At 1.15pm on Sunday a parade of approximately 150 retired military personnel will begin at Maher’s Yard public carpark and march along south Street to the Tholsel where an ecumenical service will take place at 2.00pm and his commemorative VC stone will be unveiled. Both the British Defence attaché and Charge D’Affaires will attend on the day.
Doyle and his 6 sisters lived at Gusserane, New Ross County Wexford, with their parents Larry and Brigid. When he was only 15 years of age (though he claimed to be 17 at the time) Martin travelled to nearby Kilkenny where he joined the 18th (Royal Irish) Regiment and left to serve in India. He returned to Ireland at the outbreak of WW1 and in December of that year embarked for France with the Royal Dublin Fusiliers, serving through the Battle of Mons where he was one of the lucky ones to survive. Rising through the ranks to Company Sergeant Major, Doyle transferred to the 1st Battalion Royal Munster Fusiliers and was awarded the Military Medal on 24 March 1918.
Martin Doyle was awarded the Victoria Cross for his war heroics, Britain’s premier award for gallantry and courage, and was summoned to Buckingham Palace on 8 May 1919 to receive his medals. On his return to New Ross, he was given a hero’s welcome by the townspeople,
He left the army in July 1919 and embarked on a new career, when he joined the I.R.A. As an intelligence officer in the Mid-Clare Brigade Doyle served throughout 1920 and 1921 in Ennis, stationed at the Home Barracks of the British Garrison there. Doyle was to serve in Waterford, South Tipperary and Kilkenny, and in February 1924 he served in his hometown of New Ross.

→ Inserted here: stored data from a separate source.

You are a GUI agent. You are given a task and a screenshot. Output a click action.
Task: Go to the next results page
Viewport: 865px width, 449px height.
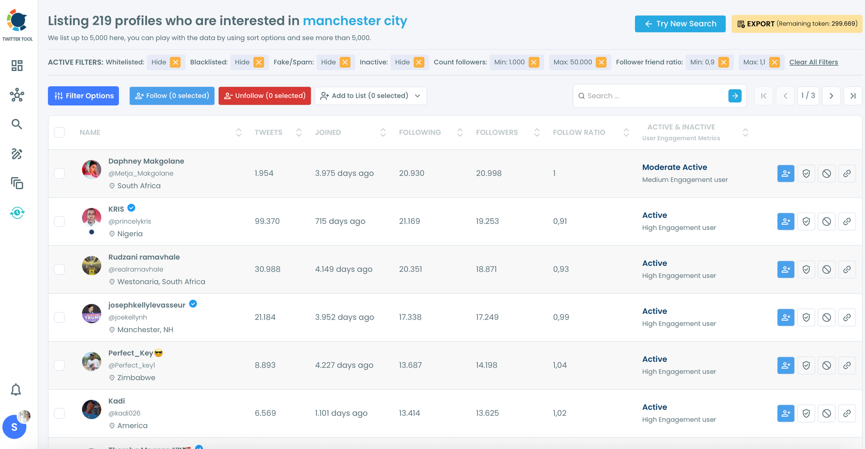(x=831, y=96)
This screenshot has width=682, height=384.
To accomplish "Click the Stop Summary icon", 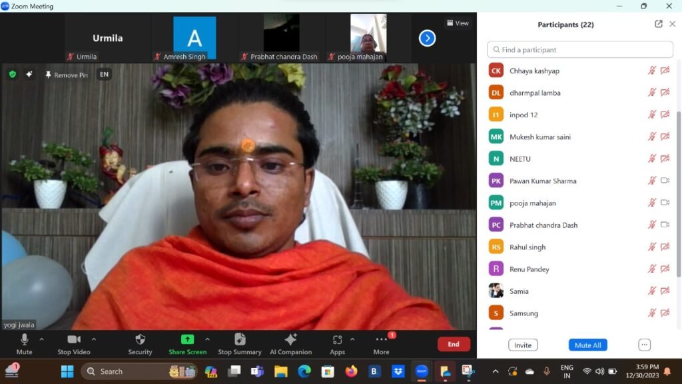I will (239, 340).
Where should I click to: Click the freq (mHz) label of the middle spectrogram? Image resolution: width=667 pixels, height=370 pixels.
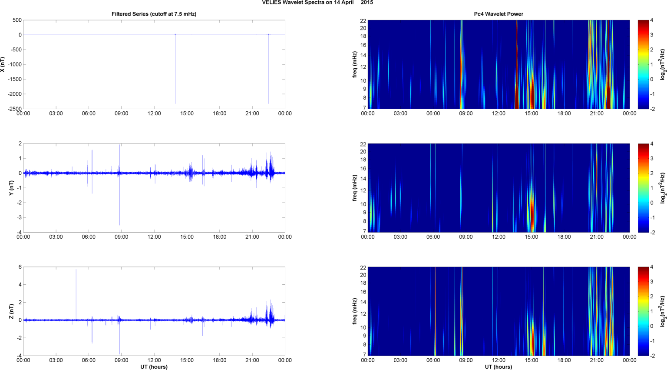point(355,188)
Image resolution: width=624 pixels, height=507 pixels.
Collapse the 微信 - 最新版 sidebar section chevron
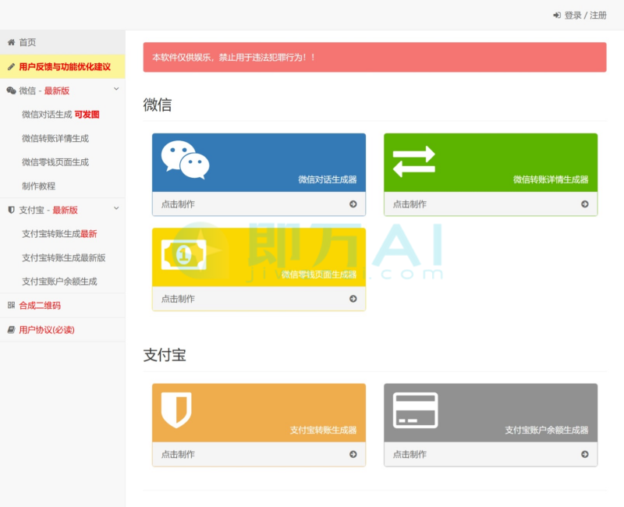pyautogui.click(x=117, y=90)
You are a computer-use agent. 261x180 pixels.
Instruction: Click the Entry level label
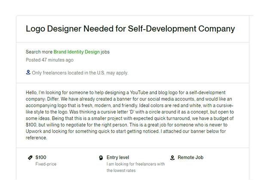coord(118,157)
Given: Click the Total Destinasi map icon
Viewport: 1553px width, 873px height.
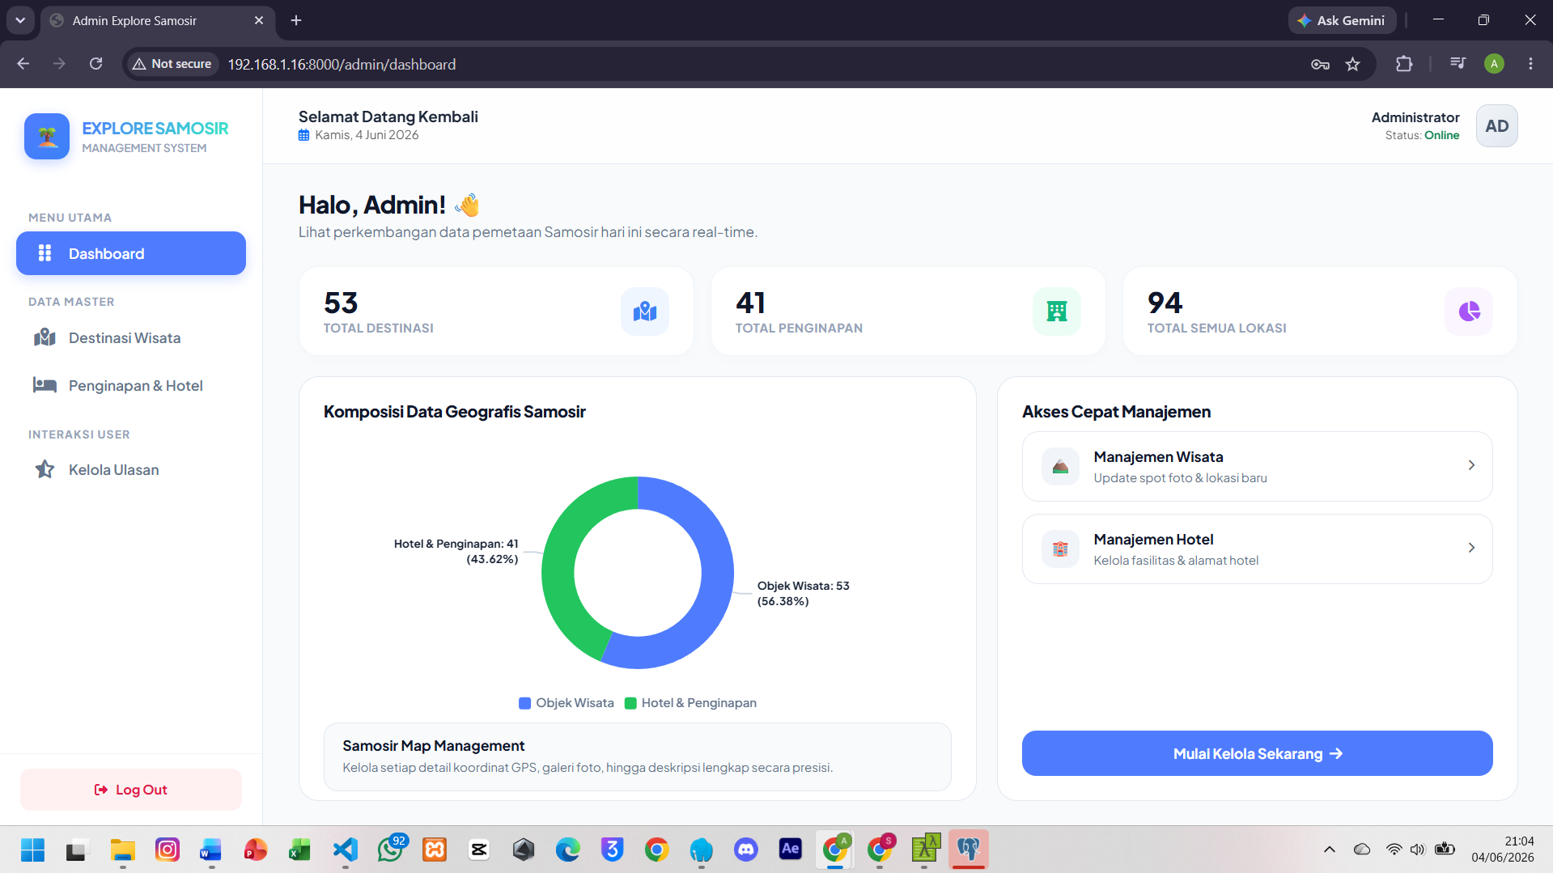Looking at the screenshot, I should (645, 311).
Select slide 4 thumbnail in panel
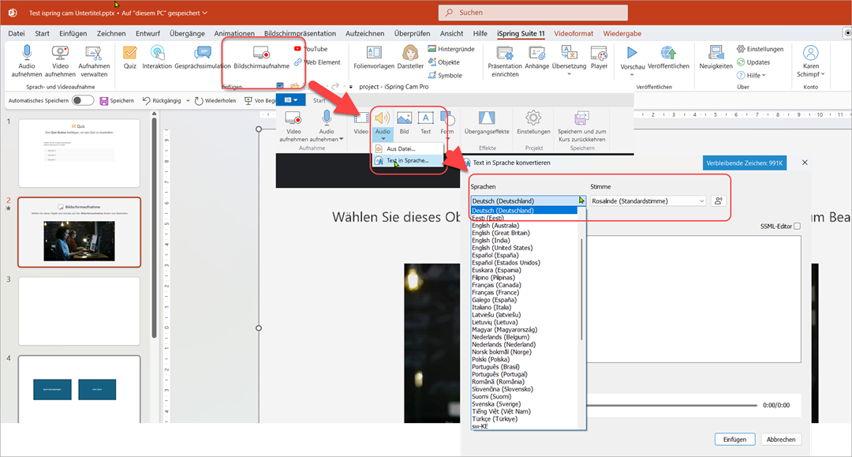The width and height of the screenshot is (852, 457). [79, 389]
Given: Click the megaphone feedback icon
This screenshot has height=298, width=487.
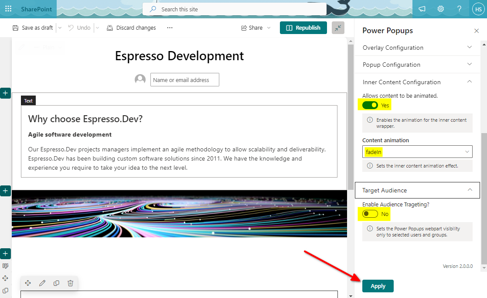Looking at the screenshot, I should tap(422, 9).
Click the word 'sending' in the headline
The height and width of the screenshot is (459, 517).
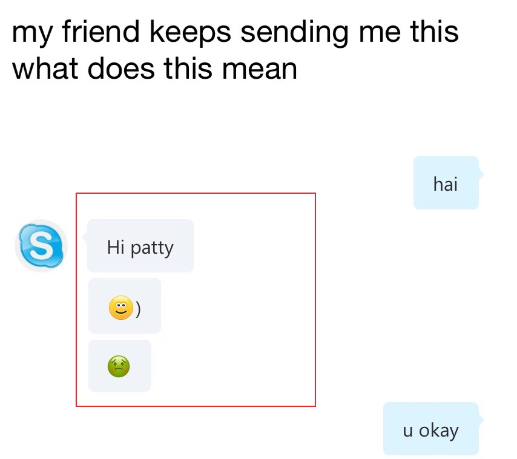pyautogui.click(x=294, y=33)
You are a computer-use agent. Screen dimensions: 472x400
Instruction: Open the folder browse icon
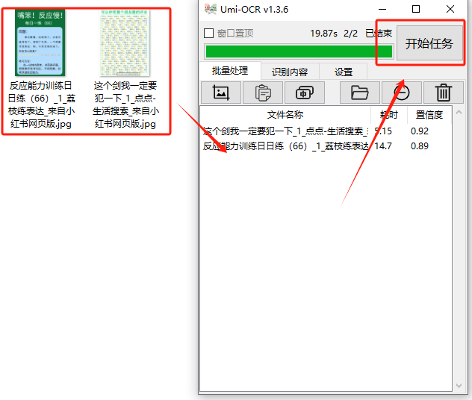click(x=360, y=93)
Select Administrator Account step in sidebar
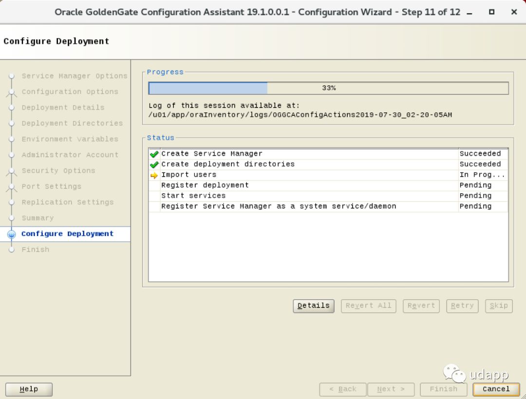The height and width of the screenshot is (399, 526). tap(70, 155)
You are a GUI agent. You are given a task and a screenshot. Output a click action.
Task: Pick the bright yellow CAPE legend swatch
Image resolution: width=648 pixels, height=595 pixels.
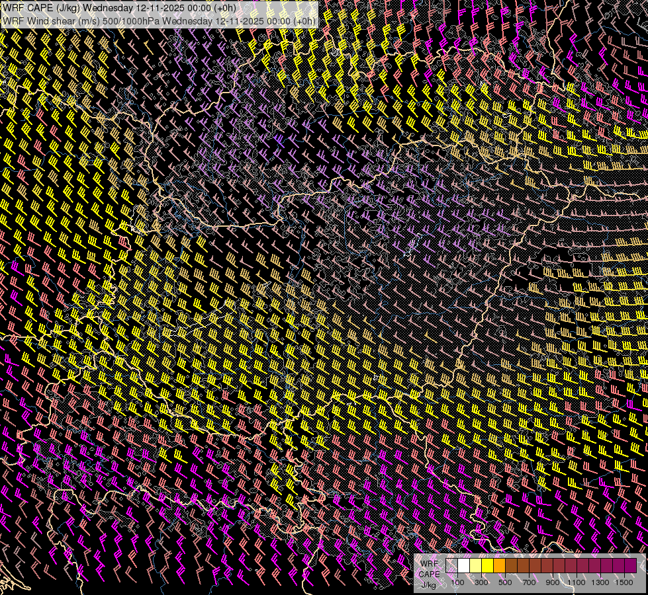(488, 565)
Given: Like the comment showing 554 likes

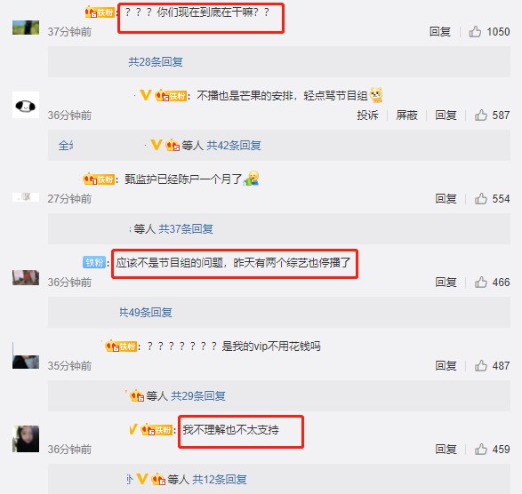Looking at the screenshot, I should pos(481,199).
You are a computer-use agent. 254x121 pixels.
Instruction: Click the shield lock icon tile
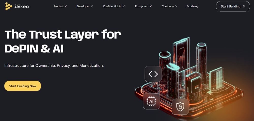click(180, 107)
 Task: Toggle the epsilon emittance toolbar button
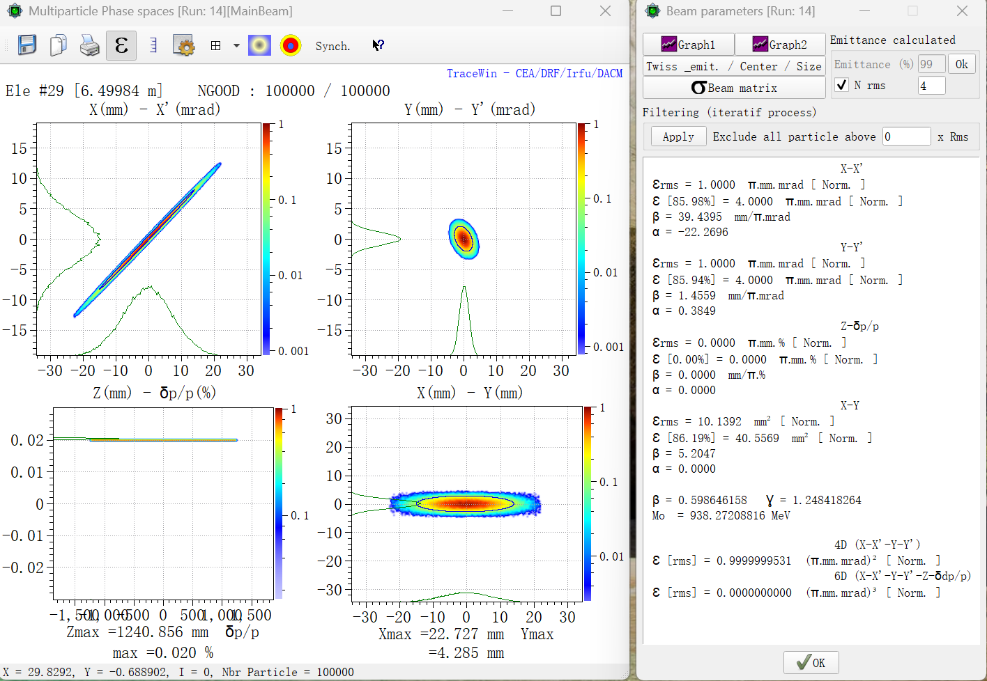coord(121,46)
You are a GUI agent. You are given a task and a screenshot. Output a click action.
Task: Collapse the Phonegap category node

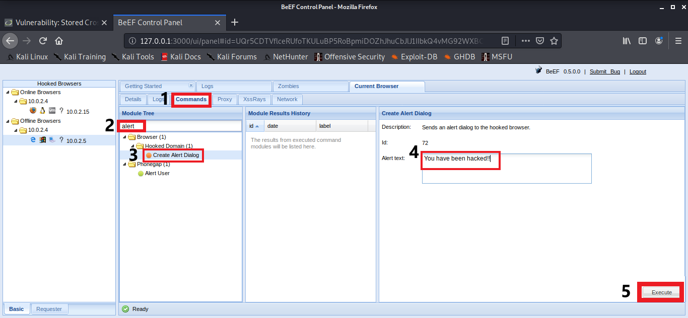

In May 1924, Doyle re-enlisted into the peacetime army and joined the 20th Infantry Bn as a Company Sergeant of “D” Coy. Over the next 13 years C.S. Doyle divided his time between the 20th Bn (re-designated 7th Bn in 1927) and finally 2nd Bn (1930) and the School of Instruction.
This great but little remembered Irish soldier rests in peace in Grangegorman British military burial place, off Blackhorse Ave., near McKee Barracks, Dublin, under a headstone erected by his old comrades in the regiment.
Ar Dheis Dé Go Raibh a Anam.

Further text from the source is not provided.